=== Task directions ===
Edit the lines between the one holding "Screen dimensions: 687x741 How do I perform: Click the bottom" and the one holding "point(260,257)", inclusive, so that "bottom end" becomes "lower end" and nothing else changes. Give only those lines, without the pictures.

<<<<

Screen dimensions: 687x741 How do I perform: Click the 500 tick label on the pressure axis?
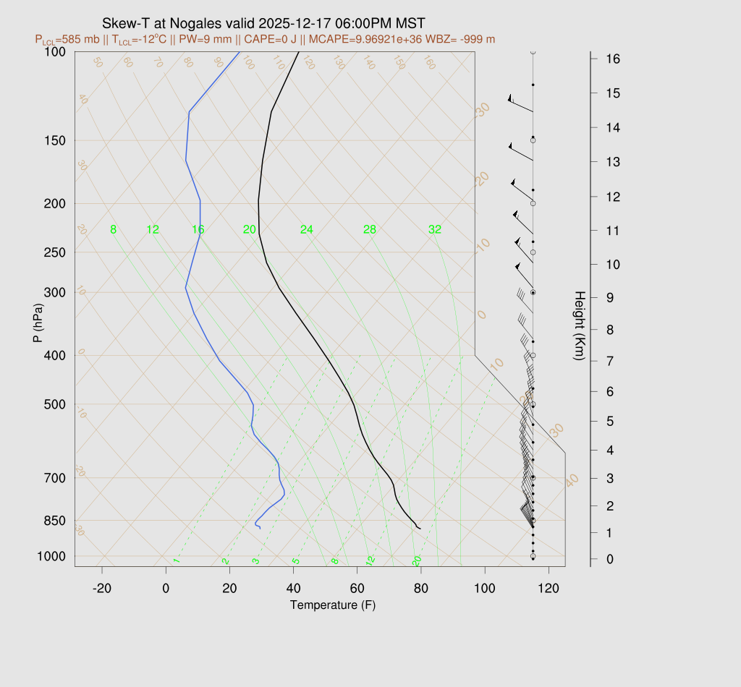(x=54, y=404)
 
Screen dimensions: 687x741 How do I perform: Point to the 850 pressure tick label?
(x=54, y=521)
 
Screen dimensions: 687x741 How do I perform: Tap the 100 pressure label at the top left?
(x=54, y=51)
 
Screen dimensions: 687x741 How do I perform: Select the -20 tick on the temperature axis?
(x=102, y=588)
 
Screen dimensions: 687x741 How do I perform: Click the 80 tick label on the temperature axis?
(x=420, y=588)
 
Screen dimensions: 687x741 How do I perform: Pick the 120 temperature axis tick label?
(x=549, y=588)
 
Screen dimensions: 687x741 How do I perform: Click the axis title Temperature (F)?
(x=333, y=605)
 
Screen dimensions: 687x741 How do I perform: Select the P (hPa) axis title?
(x=38, y=322)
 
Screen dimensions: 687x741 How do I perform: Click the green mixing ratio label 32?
(x=435, y=230)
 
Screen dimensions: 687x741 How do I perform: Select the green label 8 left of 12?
(x=113, y=230)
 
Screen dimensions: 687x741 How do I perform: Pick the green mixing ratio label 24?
(x=307, y=230)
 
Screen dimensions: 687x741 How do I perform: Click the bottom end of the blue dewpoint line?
(x=260, y=529)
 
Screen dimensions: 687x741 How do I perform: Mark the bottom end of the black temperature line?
(x=420, y=529)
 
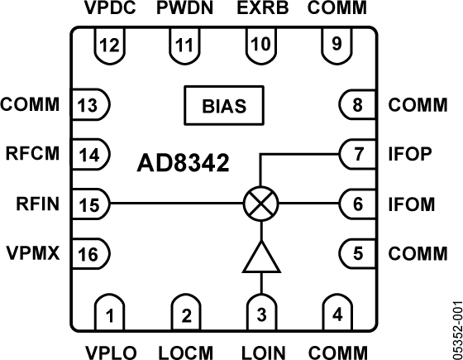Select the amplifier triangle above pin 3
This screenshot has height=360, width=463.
point(260,257)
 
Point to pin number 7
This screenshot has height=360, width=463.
point(358,154)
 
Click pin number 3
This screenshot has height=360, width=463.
point(260,314)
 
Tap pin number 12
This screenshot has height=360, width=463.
point(108,44)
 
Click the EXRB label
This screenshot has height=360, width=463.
point(260,9)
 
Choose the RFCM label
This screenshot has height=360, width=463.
point(31,154)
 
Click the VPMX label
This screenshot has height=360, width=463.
point(31,252)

>>>>

=== Solved exercise ===
Screen dimensions: 687x741 How do I perform: Click the lower end of the blue dewpoint line?
(x=260, y=529)
 
Screen dimensions: 687x741 How do I perform: Mark the lower end of the black temperature line?
(x=420, y=529)
 
Select the amplifier triangle above pin 3
This screenshot has height=360, width=463.
point(260,257)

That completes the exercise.